Following all of the backlash they’ve received from the NBA, NFL and NCAA, North Carolina lawmakers have voted to overturn their controversial bathroom law.
“For over a year now, House Bill 2 has been a dark cloud hanging over our great state. It has stained our reputation. It has discriminated against our people and it has caused great economic harm in many of our communities,” said Gov. Roy Cooper, who signed the measure into law on Thursday.
However, he says the new law is “not a perfect deal and it is not my preferred solution” because he wanted a law that would add protections for the LGBTQ community. Unfortunately, with Republicans holding the majority, that wasn’t possible.

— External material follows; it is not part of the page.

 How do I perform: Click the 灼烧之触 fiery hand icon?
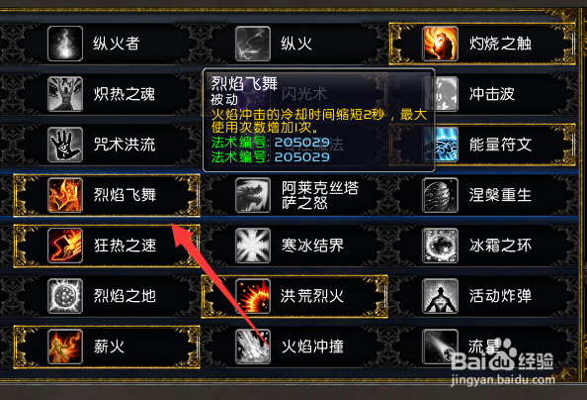(x=441, y=44)
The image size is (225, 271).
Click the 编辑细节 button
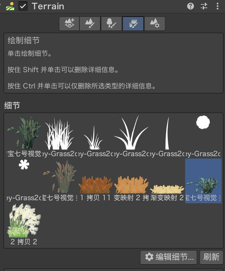169,257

The Public Facilities Privacy & Security Act, also known as North Carolina’s House Bill 2 Law, was passed on March 23, 2016, with 32 in favor, 6 excused absences, and all 11 Democrats walking out in protest and not voting. The law basically stated that individuals could only use restrooms and changing facilities that corresponded to the sex notated on their birth certificates. Many felt this was a form of discrimination towards transgenders who have not, or were not allowed to change their sex on their birth certificate. It caused tons of backlash from celebrities, companies, and sporting events who refused to do business in the state.
Because the new deal still leaves regulation of bathroom access solely in control of the Legislature, it’s still facing some backlash from LGBT groups who say the new law is a “repeal” in name only and just a last ditch effort to get NCAA and other events to return.
“This so-called ‘deal’ is politics at its worst and was only made as the state faced losing key NCAA events and further economic damage. What we witnessed was a last-minute idea thrown together with little thought of protecting transgender residents,” GLAAD said.
ACLU says the bill still “fails to end LGBT discrimination.”